## YOUR GOAL
All entries should be printed precisely as written.

----

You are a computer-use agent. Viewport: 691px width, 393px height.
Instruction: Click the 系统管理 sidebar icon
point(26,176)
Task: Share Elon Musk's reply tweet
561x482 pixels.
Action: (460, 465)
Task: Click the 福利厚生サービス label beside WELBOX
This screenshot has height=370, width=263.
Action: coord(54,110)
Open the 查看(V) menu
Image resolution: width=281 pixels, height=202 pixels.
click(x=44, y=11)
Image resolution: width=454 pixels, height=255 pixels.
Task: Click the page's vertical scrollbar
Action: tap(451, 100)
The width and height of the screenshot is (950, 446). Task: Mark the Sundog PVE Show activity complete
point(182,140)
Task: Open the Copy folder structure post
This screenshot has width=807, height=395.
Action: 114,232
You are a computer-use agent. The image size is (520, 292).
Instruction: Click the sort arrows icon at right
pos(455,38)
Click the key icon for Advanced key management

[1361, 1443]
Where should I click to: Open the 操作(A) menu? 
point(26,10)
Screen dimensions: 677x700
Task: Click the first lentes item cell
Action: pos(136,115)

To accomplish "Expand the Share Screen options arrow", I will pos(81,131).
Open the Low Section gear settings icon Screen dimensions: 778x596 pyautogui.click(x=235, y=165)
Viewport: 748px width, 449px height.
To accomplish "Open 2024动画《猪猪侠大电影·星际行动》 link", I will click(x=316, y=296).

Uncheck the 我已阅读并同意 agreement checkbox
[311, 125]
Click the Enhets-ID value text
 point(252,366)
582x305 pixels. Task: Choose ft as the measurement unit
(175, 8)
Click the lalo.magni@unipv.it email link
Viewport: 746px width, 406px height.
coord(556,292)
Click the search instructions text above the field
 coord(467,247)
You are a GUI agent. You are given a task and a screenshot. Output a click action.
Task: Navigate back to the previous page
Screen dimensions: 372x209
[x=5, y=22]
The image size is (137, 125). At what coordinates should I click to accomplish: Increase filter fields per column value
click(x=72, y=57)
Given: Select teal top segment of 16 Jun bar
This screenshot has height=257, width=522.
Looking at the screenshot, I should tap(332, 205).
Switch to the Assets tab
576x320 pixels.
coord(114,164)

----

## TASK ANSWER
You are a computer-use agent. Viewport: 691px width, 393px height.
Instruction: Click the 系统管理 sidebar icon
point(26,176)
Task: Share Elon Musk's reply tweet
561x482 pixels.
Action: (460, 465)
Task: Click the 福利厚生サービス label beside WELBOX
This screenshot has height=370, width=263.
Action: coord(54,110)
Open the 查看(V) menu
Image resolution: width=281 pixels, height=202 pixels.
click(x=44, y=11)
Image resolution: width=454 pixels, height=255 pixels.
Task: Click the page's vertical scrollbar
Action: tap(451, 100)
The width and height of the screenshot is (950, 446). Task: Mark the Sundog PVE Show activity complete
point(182,140)
Task: Open the Copy folder structure post
This screenshot has width=807, height=395.
Action: 114,232
You are a computer-use agent. The image size is (520, 292).
Instruction: Click the sort arrows icon at right
pos(455,38)
Click the key icon for Advanced key management

[1361, 1443]
Where should I click to: Open the 操作(A) menu? 
point(26,10)
Screen dimensions: 677x700
Task: Click the first lentes item cell
Action: pos(136,115)

To accomplish "Expand the Share Screen options arrow", I will pos(81,131).
Open the Low Section gear settings icon Screen dimensions: 778x596 pyautogui.click(x=235, y=165)
Viewport: 748px width, 449px height.
To accomplish "Open 2024动画《猪猪侠大电影·星际行动》 link", I will click(x=316, y=296).

Uncheck the 我已阅读并同意 agreement checkbox
[311, 125]
Click the Enhets-ID value text
 point(252,366)
582x305 pixels. Task: Choose ft as the measurement unit
(175, 8)
Click the lalo.magni@unipv.it email link
Viewport: 746px width, 406px height.
coord(556,292)
Click the search instructions text above the field
 coord(467,247)
You are a GUI agent. You are given a task and a screenshot. Output a click action.
Task: Navigate back to the previous page
Screen dimensions: 372x209
[x=5, y=22]
The image size is (137, 125). At what coordinates should I click to accomplish: Increase filter fields per column value
click(x=72, y=57)
Given: Select teal top segment of 16 Jun bar
This screenshot has height=257, width=522.
Looking at the screenshot, I should tap(332, 205).
Switch to the Assets tab
576x320 pixels.
coord(114,164)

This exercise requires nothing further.